## EXERCISE REQUIREMENTS
Return each line of the items below that contains the word "type".

---------- SUPPLIED RECORDS ----------

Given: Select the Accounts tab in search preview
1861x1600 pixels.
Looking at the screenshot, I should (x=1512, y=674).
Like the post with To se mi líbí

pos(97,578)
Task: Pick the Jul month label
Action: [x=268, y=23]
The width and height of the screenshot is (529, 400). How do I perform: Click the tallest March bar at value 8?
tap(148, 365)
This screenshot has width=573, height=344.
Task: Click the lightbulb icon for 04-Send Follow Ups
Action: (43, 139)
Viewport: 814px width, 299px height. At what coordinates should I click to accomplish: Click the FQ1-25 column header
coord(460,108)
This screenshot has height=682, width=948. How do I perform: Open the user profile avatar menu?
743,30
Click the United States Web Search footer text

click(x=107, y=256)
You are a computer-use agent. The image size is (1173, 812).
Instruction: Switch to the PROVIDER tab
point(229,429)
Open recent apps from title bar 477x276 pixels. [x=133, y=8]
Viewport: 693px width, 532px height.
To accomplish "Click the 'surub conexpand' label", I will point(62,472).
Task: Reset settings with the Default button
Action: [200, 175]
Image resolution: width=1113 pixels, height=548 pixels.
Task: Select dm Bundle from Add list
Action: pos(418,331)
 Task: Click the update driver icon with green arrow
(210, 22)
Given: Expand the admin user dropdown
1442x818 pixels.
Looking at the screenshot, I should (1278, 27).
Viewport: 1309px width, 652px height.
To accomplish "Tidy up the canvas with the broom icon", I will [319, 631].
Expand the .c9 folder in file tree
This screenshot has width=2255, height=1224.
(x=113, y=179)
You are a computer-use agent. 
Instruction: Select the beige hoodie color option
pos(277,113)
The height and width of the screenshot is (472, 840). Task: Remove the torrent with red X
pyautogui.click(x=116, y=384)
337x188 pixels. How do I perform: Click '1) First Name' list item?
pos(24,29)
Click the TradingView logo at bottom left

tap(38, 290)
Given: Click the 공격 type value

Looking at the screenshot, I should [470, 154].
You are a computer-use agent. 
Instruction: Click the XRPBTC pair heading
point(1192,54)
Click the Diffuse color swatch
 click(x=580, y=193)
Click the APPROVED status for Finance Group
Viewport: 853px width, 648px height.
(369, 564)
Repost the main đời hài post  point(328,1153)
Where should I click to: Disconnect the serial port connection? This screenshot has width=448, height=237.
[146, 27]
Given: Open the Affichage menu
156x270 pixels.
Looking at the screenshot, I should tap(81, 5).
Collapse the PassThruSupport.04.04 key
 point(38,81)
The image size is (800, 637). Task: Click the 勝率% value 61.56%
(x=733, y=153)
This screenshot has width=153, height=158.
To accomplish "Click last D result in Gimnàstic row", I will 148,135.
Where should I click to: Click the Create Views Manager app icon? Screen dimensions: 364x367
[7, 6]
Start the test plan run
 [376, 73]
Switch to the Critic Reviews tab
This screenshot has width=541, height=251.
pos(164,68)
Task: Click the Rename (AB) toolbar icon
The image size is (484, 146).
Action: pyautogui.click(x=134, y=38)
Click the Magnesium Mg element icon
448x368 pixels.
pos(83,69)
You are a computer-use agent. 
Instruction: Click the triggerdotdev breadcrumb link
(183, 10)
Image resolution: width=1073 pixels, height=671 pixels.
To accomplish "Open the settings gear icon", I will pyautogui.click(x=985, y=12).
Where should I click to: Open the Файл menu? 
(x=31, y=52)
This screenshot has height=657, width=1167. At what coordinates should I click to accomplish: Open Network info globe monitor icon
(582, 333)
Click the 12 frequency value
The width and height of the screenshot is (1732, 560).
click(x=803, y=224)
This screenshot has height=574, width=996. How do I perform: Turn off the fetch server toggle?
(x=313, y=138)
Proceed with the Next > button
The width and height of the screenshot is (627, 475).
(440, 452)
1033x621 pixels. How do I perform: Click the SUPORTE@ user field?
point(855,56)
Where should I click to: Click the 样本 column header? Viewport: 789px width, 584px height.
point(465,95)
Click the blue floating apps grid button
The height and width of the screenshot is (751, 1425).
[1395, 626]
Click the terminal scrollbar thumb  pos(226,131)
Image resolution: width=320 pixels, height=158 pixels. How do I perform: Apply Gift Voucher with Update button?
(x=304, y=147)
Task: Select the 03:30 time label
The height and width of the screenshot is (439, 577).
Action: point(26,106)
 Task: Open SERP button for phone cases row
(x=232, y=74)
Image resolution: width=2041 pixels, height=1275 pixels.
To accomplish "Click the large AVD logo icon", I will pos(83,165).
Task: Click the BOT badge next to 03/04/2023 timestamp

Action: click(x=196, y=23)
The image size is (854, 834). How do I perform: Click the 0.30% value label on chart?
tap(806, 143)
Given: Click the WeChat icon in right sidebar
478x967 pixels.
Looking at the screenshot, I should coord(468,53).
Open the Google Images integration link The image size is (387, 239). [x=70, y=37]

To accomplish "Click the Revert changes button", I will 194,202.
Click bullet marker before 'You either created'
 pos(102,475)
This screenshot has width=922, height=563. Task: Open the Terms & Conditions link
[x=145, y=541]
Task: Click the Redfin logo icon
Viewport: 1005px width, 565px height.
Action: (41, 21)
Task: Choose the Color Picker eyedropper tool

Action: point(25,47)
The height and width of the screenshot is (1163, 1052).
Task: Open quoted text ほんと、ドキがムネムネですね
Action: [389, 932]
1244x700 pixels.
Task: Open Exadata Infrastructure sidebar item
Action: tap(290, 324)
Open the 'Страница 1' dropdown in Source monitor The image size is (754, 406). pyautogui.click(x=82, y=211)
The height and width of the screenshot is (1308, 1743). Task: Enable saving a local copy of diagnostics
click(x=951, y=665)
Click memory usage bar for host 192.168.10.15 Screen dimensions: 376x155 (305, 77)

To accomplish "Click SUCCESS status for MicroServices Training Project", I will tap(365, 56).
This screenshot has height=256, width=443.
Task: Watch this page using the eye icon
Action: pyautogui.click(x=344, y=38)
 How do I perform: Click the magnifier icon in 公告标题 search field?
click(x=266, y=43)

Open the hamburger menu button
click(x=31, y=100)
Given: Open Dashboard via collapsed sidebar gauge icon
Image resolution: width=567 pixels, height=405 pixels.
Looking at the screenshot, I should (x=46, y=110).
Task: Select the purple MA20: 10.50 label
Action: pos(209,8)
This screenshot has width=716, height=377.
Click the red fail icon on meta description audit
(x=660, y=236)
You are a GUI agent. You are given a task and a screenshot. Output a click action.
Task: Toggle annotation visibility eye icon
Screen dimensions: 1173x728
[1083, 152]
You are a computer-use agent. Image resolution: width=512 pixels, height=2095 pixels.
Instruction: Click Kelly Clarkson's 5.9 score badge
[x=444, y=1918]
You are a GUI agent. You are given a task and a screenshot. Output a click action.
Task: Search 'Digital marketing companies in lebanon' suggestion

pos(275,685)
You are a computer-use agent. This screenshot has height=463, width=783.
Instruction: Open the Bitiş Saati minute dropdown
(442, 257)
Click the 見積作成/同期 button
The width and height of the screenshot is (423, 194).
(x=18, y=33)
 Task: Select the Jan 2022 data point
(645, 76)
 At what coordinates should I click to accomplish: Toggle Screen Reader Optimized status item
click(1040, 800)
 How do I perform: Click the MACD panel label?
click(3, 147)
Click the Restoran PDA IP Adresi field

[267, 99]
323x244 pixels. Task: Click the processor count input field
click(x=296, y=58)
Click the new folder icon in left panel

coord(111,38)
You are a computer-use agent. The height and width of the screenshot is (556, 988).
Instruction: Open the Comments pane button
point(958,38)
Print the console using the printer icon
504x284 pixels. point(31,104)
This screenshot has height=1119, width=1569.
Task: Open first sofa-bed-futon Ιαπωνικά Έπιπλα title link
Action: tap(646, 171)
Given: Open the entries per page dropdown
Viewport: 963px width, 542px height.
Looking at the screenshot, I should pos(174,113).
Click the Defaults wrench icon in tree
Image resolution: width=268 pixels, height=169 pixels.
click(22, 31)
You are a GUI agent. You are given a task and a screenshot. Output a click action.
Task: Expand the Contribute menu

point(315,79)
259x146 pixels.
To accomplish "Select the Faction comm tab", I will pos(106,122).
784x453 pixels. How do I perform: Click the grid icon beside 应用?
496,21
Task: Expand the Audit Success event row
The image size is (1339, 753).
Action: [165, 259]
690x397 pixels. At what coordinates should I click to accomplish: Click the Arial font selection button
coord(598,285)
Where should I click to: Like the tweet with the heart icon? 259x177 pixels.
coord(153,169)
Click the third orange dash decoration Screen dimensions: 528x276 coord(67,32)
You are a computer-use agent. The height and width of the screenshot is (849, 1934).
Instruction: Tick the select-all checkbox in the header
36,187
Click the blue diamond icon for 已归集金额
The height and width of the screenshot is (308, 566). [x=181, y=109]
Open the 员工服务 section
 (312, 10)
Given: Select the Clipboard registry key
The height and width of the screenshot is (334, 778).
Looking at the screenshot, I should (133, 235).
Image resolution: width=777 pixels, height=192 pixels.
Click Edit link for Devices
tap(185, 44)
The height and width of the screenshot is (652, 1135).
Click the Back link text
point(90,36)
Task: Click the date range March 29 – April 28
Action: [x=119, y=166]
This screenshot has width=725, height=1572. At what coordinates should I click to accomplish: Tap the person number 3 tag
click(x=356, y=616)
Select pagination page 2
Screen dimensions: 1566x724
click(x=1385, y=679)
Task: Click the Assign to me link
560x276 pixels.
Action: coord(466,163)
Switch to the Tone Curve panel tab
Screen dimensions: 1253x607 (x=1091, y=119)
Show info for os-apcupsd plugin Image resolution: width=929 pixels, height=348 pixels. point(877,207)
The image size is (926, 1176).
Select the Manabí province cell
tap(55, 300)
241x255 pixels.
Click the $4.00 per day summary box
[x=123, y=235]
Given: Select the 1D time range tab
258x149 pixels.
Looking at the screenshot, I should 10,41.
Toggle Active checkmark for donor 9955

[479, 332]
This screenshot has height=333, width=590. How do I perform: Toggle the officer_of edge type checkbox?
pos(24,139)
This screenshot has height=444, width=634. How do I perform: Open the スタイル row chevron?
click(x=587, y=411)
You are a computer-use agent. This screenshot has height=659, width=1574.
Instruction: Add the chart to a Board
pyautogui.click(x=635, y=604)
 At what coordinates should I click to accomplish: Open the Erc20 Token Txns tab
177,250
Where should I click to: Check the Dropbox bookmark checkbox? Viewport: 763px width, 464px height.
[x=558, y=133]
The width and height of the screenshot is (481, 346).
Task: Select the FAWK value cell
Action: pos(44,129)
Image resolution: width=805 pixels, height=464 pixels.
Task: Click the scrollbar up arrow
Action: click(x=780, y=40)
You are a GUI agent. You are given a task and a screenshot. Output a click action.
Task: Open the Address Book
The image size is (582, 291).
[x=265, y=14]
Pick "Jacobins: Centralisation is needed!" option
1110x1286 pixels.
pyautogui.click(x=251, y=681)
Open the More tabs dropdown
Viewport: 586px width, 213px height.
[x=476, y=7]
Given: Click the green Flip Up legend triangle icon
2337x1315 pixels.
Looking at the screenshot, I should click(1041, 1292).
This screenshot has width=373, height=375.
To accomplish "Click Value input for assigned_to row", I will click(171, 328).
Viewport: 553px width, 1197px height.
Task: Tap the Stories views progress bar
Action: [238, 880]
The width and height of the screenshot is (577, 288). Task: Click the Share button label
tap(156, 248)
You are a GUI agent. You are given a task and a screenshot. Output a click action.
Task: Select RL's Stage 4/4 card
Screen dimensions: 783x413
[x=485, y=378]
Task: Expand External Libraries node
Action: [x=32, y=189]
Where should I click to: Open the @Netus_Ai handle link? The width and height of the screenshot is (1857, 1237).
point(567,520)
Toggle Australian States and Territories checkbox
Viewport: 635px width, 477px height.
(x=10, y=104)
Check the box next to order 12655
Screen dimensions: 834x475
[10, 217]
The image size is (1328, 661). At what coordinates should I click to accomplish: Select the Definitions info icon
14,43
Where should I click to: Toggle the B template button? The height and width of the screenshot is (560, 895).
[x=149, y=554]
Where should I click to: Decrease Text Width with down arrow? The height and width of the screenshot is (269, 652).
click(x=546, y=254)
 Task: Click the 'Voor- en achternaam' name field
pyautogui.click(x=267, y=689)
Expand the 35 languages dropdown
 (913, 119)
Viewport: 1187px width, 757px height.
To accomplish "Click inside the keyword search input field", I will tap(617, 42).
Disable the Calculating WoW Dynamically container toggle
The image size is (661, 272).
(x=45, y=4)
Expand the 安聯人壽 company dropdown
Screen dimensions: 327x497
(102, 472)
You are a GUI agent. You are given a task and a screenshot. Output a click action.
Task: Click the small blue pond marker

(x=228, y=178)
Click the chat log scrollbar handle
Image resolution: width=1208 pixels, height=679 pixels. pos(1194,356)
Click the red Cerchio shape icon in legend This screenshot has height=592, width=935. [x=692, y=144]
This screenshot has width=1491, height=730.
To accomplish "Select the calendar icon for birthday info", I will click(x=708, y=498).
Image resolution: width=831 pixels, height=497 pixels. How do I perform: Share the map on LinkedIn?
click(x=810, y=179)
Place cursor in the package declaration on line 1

----------

## ANSWER TO THE PROBLEM
Given: Click the 공격 type value
This screenshot has height=333, width=590. How do I perform: Toggle the officer_of edge type checkbox?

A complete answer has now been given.